La luminosité de la comète Atlas poursuit sa croissance fulgurante. Aujourd’hui, lueur verte radieuse, elle surprend les astrophotographes qui la retrouvent toutes les nuits par la rapidité de la croissance de l’augmentation de son éclat. Fonçant vers le point de son orbite le plus proche du Soleil, le périhélie, qu’elle atteindra dans deux mois, affiche déjà, ce 24 mars, une magnitude 8 bien qu’elle soit encore à 160 millions de kilomètres de la Terre (soit un peu plus que la distance Terre-Soleil).

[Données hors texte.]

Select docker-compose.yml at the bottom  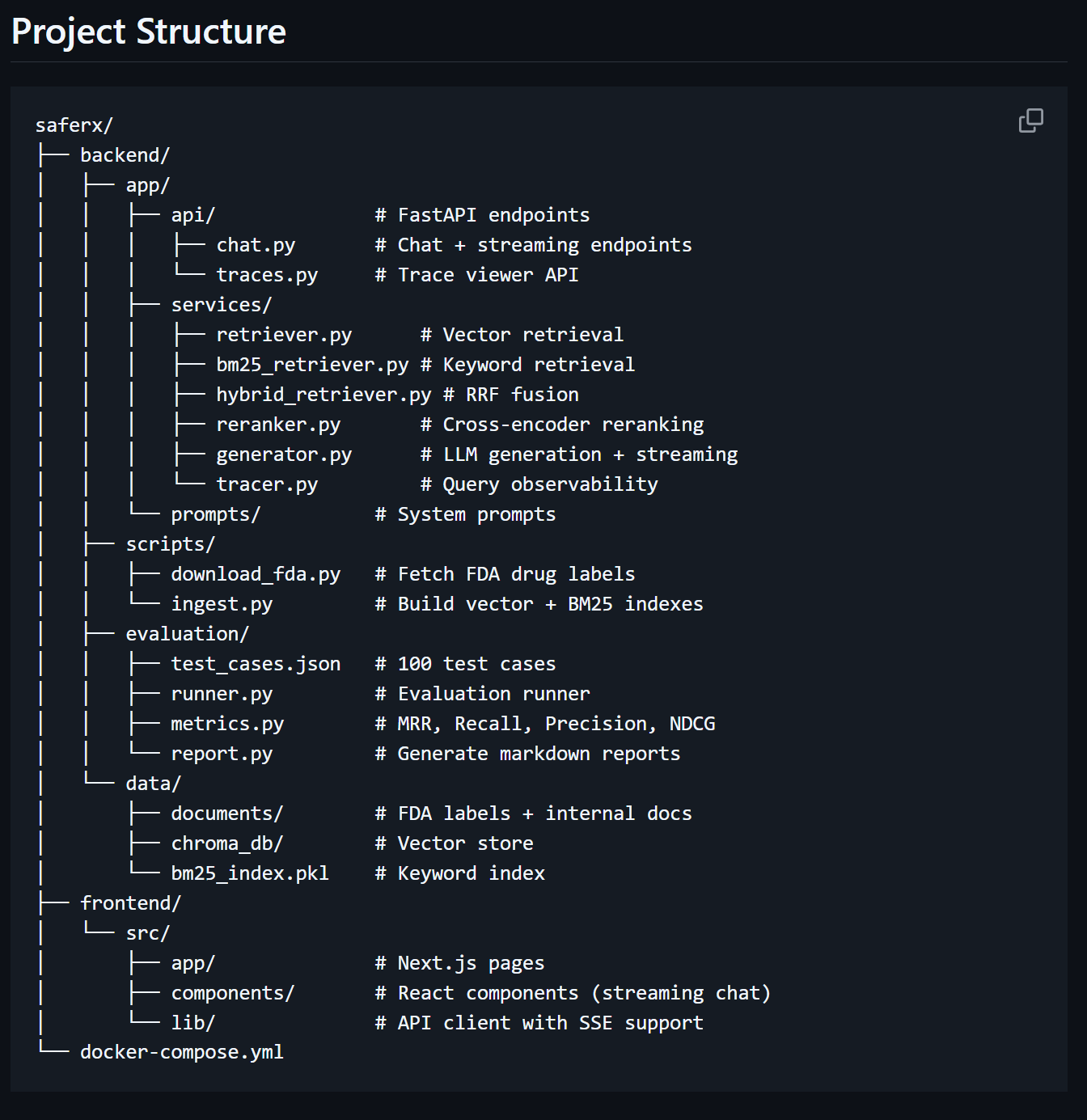[182, 1051]
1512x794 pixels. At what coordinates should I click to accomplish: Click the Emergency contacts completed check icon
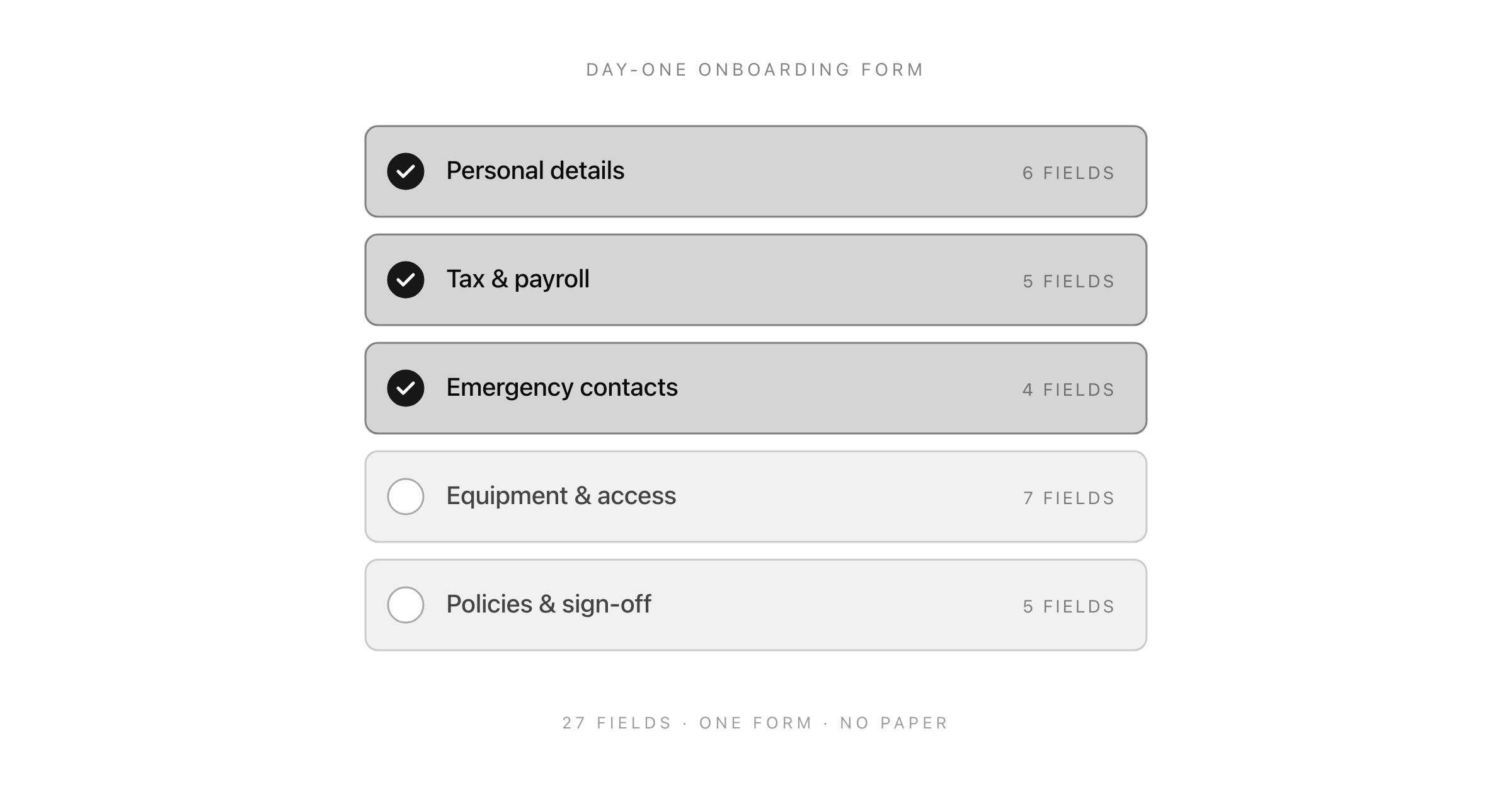coord(406,388)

Paradant ces jours-ci au-dessus de la tête de la Grande Ourse, C/2019 Y4 sera de passage dans la constellation de la Girafe quand elle commencera à être visible à l’œil nu. Elle traversera ensuite Persée avant de flirter avec les Pléiades et le Taureau quand elle plongera au plus près du Soleil.

L’immense chevelure de la comète Atlas

Ce qui étonne aussi tous ses observateurs chevronnés qui la traquent depuis sa découverte, fin 2019, est la taille démesurée qu’a pris sa chevelure de gaz : quelque 720.000 kilomètres de diamètre actuellement. C’est énorme. Sa queue de gaz et de poussière, elle aussi, est déjà très étendue.

C/2019 Y4 (Atlas) a l’étoffe d’une comète qui pourrait devenir très brillante. Surtout, si l’on en croit les premières indications de son parcours dans le Système solaire, qu’elle emprunte la même voie que la « grande comète de 1844 ». Il s’agit peut-être d’un fragment de cette dernière.

On se prend donc à rêver qu’elle puisse avoir le même « potentiel » que son aînée du XIXe siècle et devenir ainsi la « Grande comète de 2020 », voire de la décennie ! Mais prudence car combien de fois des comètes annoncées comme exceptionnelles ont déçu… Et combien de fois des comètes quelconques ont, au contraire, impressionné par leur éclat imprévu. Atlas est très prometteuse et pourrait nous combler de surprise. Ce qui ne serait pas de trop en ces temps moroses de crise sanitaire.